+++ PASSAGE TO READ

PyData Carolinas 2016 | Presentation: Scalable Patient Records De-duplication using machine learning

Thursday 1:10 PM–1:50 PM in Room 1

Scalable Patient Records De-duplication using machine learning

Jaafar Ben-Abdallah

Audience level:: Intermediate

Description

Simple matching to identify duplicates in patient records produces numerous errors for various reasons. To improve the identification of duplicates, we built an incremental model on top of an existing machine learning based Python package. We made the model updatable and scalable to accommodate an ever increasing patient record file.

Abstract

Objective:

To produce an improved identification of a continuously increasing patient records database.

Problem:

Proper identification of duplicated patient information remains an arduous problem for hospitals, pharmacies and service providers. Simple matching of these records does not result in the correct identification of existing duplicates for various reasons such as noisy and incomplete records.

++++++

**TASK INSTRUCTIONS**
(1) From the patient-record de-duplication talk listing above, list every type of organization the Problem section names as facing the duplicate-identification problem.
(2) Resume the talk abstract on patient-record de-duplication with a few sentences that follow on from its last sentence.

+++ LISTED ENTRIES

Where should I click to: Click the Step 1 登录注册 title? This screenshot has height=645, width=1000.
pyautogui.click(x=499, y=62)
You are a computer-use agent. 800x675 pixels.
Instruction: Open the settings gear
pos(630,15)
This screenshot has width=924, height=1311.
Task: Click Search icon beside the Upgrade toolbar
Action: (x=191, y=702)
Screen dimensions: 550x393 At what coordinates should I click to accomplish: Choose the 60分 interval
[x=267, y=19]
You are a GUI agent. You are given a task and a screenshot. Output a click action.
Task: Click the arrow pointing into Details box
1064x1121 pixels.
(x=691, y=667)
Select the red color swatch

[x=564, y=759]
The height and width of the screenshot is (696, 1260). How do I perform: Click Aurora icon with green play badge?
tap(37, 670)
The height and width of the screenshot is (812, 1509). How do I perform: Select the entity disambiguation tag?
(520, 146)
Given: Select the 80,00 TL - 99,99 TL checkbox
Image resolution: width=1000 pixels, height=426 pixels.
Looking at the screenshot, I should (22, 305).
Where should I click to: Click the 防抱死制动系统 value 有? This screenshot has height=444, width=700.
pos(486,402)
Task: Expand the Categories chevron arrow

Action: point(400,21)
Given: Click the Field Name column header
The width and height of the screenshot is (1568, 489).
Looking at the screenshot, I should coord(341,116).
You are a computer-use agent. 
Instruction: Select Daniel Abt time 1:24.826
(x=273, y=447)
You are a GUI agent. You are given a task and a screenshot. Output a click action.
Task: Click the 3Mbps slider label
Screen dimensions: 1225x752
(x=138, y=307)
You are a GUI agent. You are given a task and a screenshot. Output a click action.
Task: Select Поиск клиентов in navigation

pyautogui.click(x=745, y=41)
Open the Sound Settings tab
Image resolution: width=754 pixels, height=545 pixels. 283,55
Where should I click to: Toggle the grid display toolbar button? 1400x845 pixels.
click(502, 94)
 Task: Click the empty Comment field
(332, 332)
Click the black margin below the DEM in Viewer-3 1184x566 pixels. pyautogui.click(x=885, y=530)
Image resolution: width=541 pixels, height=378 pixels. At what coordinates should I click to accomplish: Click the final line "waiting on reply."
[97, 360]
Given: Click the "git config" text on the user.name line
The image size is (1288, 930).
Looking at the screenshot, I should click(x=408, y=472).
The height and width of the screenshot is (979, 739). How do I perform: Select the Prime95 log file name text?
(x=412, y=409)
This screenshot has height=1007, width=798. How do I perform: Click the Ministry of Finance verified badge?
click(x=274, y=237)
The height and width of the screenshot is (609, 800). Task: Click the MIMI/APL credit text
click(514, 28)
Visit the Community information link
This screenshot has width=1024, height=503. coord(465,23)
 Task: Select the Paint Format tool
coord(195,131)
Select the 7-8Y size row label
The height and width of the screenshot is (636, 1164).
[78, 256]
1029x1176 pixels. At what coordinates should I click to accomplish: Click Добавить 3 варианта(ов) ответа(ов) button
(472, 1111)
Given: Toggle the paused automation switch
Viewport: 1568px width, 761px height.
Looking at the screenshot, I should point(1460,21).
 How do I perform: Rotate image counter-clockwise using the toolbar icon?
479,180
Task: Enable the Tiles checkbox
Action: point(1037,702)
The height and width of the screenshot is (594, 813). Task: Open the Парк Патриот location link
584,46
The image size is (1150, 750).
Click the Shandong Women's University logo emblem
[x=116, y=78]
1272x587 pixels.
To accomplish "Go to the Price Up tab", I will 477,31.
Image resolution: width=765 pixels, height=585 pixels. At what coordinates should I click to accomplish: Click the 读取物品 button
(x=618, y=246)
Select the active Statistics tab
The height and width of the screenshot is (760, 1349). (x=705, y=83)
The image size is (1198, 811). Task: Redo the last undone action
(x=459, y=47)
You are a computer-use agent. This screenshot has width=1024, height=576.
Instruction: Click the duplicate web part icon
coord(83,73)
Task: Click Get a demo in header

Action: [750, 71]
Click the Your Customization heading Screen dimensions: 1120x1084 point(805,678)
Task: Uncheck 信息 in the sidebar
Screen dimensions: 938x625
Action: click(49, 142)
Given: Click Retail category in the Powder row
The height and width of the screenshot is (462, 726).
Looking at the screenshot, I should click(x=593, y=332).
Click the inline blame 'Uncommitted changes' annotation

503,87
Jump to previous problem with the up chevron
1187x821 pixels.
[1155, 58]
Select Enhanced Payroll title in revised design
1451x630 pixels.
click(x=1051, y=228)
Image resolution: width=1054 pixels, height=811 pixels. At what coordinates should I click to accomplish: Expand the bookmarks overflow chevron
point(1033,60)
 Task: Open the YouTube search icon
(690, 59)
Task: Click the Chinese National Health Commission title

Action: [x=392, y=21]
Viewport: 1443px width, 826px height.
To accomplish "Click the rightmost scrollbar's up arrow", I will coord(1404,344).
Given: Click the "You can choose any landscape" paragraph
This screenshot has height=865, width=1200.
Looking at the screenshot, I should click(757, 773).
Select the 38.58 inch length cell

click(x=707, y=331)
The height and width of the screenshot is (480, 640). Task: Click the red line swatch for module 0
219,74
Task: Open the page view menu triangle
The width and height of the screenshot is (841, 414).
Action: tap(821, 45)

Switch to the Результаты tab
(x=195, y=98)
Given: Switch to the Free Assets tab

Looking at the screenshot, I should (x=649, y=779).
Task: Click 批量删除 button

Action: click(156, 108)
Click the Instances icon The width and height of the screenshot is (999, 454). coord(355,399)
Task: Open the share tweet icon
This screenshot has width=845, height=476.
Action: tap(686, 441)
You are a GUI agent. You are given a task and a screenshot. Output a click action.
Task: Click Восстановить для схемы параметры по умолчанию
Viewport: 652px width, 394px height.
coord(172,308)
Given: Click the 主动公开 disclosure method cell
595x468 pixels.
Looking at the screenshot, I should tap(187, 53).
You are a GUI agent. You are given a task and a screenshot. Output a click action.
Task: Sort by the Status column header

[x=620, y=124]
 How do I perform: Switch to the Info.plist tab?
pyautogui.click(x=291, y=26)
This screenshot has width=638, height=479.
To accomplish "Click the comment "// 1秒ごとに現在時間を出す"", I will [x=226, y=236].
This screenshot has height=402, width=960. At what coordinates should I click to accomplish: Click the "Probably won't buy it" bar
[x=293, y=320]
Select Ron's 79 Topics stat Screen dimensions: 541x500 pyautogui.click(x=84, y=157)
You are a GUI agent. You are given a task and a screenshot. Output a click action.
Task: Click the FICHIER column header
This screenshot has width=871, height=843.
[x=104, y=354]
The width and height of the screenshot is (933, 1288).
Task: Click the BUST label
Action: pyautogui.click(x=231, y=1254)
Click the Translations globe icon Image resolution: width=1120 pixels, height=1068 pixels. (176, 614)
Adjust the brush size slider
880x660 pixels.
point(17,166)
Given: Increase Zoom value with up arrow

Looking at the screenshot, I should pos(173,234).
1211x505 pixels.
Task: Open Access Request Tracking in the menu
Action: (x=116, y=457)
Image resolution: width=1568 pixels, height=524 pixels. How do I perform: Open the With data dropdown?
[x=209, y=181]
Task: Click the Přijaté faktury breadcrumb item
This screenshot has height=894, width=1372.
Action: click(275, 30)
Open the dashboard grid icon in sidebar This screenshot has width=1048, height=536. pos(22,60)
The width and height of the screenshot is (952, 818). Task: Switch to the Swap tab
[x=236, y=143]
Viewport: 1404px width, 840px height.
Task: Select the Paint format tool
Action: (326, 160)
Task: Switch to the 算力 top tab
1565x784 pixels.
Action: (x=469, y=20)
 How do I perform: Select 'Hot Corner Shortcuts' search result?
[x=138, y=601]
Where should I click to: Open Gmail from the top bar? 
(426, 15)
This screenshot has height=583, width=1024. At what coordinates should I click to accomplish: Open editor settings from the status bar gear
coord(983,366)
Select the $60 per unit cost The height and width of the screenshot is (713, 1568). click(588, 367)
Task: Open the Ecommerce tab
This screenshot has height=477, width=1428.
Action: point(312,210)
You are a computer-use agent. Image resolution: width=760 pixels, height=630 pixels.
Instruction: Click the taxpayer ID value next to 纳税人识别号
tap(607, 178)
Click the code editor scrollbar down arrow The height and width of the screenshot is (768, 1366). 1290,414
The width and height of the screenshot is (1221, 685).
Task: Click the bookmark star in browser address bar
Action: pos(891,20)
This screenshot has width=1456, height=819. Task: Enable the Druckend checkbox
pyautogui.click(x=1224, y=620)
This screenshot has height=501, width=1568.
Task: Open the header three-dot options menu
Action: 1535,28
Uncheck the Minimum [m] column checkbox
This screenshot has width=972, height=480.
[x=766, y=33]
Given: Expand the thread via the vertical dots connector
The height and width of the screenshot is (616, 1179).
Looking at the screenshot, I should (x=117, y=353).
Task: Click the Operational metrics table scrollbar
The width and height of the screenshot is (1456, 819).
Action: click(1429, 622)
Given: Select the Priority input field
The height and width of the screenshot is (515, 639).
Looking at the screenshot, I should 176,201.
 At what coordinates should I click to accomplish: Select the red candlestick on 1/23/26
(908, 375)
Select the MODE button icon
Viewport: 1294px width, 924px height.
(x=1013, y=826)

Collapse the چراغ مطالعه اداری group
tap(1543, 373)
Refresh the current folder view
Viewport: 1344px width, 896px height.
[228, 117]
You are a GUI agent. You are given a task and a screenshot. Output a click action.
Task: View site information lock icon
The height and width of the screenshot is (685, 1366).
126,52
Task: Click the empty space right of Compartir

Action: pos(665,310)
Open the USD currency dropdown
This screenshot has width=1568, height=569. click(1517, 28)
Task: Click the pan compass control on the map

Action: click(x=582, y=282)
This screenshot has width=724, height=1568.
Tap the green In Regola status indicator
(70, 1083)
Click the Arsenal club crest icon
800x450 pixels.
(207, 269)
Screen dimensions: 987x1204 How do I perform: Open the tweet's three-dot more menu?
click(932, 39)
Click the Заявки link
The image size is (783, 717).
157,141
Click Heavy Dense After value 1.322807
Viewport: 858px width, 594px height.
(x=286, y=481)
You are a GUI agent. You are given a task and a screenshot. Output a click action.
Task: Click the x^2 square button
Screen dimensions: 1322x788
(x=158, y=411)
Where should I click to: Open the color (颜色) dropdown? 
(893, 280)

++++++

**TASK-BY-TASK RESULTS**
(1) hospitals, pharmacies, service providers

(2)
Methodology:

In this work, we build on top of a python package that uses active learning to create a labeled data set, train a linear regression model on that sample and then derive predicate rules to speed up the pairwise comparisons of records before matching them. This existing enhanced methodology improves duplicates identification with a high level of performance but doesn't scale effectively. In order to provide scalability, our application creates an initial model on a sample of the data and then updates the model as more batches of records are added to the database, all the while de-duplicating those records by merging them with existing entries. Our contributions consist of: 1. Applying a cluster updating model to properly add additional batches of records to the existing cluster when applicable or creating new cluster. Each unique patient is represented by a cluster.
2. Produce a scalable solution capable of processing millions or records and updating the cluster representatives and records assignments, all under the constraints of the patient information protection rules.